DecisionUse DDEV for local environments

accepted

The software development industry is continuing to move to containers both for production and local environments. It's clear that the bulk of new investment in local tooling is going towards container-focused solutions. While containers themselves add some complexity to local environments, they also reduce variance in development environments for teams with multiple developers.

Table Of Contents

We would like to reduce onboarding time and leverage shared knowledge to improve the local development environment experience for our team.

Decision

Projects will use ddev as their default local development environment. Each project will have .ddev/config.yaml and related files committed to the project repository.

Alternatives considered include:

  • Lando: While functional and with broad community support, we've experienced performance issues with this tool.
  • Vagrant: Oracle's VirtualBox is not ported to Apple Silicon, and Vagrant requires additional tooling to support containers. Other providers do not have significant community support.
  • MAMP: MAMP does not run with containers and is difficult to have consistent environments across a team.

Consequences

Existing projects may already have an alternate tool configured. In those cases, we will only switch the local environment to DDEV if the development team desires it, or if there is a clear point to make the change, such as when onboarding on a new team.

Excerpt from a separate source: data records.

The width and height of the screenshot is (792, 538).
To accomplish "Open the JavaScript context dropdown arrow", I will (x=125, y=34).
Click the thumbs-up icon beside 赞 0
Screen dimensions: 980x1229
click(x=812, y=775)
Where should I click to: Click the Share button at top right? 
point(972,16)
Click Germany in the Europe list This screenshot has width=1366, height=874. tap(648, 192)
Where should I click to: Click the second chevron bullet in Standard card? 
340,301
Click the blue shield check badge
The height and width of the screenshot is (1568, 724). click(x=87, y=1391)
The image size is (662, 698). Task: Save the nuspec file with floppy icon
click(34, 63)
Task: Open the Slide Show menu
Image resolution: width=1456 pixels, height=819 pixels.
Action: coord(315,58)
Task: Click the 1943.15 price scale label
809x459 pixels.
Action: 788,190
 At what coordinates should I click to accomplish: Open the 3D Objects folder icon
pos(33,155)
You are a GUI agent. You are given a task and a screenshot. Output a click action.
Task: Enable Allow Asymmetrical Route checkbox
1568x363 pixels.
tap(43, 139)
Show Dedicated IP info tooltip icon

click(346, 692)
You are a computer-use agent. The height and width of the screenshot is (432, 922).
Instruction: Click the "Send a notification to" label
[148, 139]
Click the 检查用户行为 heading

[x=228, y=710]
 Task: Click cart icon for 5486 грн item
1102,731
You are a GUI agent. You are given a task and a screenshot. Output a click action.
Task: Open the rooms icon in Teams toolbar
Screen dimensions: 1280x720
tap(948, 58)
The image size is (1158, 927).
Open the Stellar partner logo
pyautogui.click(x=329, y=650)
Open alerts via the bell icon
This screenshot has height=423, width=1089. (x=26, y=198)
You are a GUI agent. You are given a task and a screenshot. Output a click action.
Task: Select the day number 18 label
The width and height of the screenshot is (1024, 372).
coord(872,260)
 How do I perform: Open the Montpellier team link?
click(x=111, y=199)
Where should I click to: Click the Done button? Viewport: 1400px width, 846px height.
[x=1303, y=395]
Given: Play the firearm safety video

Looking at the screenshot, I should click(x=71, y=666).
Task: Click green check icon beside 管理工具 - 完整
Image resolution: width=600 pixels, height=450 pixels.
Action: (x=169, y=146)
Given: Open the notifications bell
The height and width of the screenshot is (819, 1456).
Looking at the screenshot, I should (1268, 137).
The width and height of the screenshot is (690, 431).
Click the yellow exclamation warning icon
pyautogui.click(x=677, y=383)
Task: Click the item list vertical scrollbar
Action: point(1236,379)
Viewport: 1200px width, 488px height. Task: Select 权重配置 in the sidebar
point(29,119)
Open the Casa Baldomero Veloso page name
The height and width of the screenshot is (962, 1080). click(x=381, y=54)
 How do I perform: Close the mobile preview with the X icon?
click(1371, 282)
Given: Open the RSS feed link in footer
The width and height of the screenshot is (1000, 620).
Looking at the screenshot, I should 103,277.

As well, clients may specify an alternate tool for local environments that they prefer. In those cases, we will recommend ddev, but defer to their preferences.

macOS users will need to use a tool like colima or Docker Desktop to run containers. Windows users can install the Linux version of Docker inside of WSL.

All macOS users should enable mutagen for code syncing (and be aware of the caveats) as it offers near-native performance that is an order of magnitude faster than Docker Desktop or sshfs mounts.

Automated tests will assume ddev is available for running tests locally. For example, functional tests may assume ddev-specific configuration such as browser containers, instead of allowing deep customization for individual local environments.